来年に向けて厚生労働省は「賃金引き上げ」を推進するための助成金制度に関わる予算を大幅に確保する方針を打ち出しました。
この助成金制度は、最低賃金の引上げや、労働環境の改善により、企業の生産性向上や正規・非正規の格差縮小、人材の定着を目的としています。
賃金の改善は、従業員の生活の安定だけでなく、企業の生産性向上にもつながります。
本記事では、企業の支援を通じて、従業員の持続的な成長を目指す取り組みについて、主要な助成制度の概要とその活用方法を詳しく解説します。
最低賃金制度とは?
最低賃金制度は、すべての労働者に対し、雇用形態や年齢に関係なく一定の最低額以上の賃金が支払われることを保証する制度です。

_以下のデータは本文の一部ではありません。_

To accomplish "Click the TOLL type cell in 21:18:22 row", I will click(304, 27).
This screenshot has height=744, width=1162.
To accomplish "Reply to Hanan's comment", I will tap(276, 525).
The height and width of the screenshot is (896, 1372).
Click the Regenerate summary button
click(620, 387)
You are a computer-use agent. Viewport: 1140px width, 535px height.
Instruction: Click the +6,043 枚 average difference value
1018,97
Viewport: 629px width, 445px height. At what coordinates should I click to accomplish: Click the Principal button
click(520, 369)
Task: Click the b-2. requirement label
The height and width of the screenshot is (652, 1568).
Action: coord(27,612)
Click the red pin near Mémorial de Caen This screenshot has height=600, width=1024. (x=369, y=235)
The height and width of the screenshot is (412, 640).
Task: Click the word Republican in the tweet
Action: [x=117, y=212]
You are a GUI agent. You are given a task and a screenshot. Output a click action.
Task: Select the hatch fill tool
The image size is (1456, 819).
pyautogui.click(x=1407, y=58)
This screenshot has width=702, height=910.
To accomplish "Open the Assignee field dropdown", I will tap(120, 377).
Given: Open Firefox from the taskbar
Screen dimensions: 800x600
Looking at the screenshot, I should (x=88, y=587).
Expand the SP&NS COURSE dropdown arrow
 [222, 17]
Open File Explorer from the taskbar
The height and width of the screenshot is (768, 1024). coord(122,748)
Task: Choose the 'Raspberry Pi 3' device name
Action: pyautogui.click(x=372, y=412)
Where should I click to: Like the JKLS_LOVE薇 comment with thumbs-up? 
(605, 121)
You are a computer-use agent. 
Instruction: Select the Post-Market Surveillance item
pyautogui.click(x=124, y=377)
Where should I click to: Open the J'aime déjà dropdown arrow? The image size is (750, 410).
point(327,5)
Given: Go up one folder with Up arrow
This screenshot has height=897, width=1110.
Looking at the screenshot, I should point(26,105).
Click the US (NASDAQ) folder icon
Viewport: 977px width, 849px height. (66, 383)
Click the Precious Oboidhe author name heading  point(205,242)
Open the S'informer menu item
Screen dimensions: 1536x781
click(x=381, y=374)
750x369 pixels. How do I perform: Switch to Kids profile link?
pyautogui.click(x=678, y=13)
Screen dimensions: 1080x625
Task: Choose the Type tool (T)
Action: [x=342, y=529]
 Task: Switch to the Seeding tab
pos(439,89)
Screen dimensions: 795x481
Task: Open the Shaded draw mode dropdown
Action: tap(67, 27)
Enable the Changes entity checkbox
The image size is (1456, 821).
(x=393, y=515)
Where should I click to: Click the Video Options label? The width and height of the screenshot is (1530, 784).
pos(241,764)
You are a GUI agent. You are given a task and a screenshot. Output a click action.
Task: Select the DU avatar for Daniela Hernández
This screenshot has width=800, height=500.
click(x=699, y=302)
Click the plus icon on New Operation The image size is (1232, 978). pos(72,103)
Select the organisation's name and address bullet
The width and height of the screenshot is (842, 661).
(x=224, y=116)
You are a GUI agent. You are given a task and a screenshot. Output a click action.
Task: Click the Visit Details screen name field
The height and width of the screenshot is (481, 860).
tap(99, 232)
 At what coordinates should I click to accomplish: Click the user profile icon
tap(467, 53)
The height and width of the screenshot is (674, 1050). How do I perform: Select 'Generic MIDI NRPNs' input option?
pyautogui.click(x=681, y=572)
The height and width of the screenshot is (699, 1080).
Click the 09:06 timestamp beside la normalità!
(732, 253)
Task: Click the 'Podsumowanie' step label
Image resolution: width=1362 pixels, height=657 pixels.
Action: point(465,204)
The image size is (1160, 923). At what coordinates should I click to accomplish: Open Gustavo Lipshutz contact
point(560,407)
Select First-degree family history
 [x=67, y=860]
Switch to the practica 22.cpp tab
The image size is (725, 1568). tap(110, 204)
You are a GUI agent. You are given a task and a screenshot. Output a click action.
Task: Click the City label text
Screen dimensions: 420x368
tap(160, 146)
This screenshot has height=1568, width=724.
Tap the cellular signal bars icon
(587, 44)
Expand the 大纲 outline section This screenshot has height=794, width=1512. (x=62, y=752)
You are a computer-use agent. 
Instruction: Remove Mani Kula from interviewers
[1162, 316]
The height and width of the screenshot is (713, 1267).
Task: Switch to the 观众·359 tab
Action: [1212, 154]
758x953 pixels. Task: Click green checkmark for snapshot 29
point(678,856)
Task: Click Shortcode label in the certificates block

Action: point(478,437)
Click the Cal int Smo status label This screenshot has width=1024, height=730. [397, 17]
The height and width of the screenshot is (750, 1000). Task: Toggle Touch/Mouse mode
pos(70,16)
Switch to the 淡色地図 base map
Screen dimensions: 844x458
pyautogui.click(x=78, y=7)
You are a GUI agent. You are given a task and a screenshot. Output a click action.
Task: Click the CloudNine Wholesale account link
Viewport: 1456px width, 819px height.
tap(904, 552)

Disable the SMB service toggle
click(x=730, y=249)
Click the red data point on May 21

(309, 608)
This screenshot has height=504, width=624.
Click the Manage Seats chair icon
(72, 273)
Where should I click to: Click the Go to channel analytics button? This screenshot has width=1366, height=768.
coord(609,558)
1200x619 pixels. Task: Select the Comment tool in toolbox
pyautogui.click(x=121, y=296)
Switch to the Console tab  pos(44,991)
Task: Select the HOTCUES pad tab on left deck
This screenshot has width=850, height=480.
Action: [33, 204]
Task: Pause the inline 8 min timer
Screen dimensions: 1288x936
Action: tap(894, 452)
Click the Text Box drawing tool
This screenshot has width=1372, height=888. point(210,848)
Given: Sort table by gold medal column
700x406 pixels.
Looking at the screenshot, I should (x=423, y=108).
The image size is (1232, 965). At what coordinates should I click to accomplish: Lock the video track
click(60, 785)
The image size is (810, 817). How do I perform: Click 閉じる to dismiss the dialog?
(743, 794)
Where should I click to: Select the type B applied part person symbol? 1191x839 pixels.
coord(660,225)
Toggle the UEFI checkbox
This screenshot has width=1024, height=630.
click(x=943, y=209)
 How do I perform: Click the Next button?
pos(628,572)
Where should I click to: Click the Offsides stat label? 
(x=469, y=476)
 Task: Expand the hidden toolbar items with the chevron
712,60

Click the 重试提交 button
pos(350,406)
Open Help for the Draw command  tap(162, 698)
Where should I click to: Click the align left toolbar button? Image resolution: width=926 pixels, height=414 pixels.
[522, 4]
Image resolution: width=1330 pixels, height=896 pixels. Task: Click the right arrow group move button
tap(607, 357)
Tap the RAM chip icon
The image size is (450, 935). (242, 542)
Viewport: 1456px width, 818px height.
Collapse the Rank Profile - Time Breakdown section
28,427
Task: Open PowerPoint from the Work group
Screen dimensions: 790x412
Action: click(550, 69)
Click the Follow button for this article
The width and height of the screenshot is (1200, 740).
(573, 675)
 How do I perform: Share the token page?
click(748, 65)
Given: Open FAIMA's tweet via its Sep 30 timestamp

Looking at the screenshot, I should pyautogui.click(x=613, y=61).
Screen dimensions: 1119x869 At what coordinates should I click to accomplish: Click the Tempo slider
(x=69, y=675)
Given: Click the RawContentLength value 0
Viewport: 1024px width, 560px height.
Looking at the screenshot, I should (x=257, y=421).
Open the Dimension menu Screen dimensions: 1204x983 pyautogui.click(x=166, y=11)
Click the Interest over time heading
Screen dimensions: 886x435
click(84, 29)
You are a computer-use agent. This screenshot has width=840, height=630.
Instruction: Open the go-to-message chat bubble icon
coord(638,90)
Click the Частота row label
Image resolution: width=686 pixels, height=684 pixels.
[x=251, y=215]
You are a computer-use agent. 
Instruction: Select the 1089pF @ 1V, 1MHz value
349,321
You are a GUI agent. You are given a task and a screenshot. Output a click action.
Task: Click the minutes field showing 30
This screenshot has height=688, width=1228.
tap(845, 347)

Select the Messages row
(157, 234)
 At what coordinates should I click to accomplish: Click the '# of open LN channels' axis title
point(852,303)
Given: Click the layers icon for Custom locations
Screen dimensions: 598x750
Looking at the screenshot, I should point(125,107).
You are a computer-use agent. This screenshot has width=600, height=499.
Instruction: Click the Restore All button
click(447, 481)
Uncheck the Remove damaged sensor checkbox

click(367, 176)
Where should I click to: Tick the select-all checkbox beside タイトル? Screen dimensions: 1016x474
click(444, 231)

これは労働者の生活を支えるための重要な仕組みであり、企業側は最低賃金を遵守する義務を負います。
日本の最低賃金制度には、以下の2種類があります。
- 地域別最低賃金
都道府県ごとに異なる最低賃金額が設定され、すべての労働者に適用されます。地域の物価や賃金水準を考慮し、毎年見直されます。 - 特定最低賃金
特定の産業について、地域別最低賃金よりも高い賃金水準を必要とする場合に設定される最低賃金です。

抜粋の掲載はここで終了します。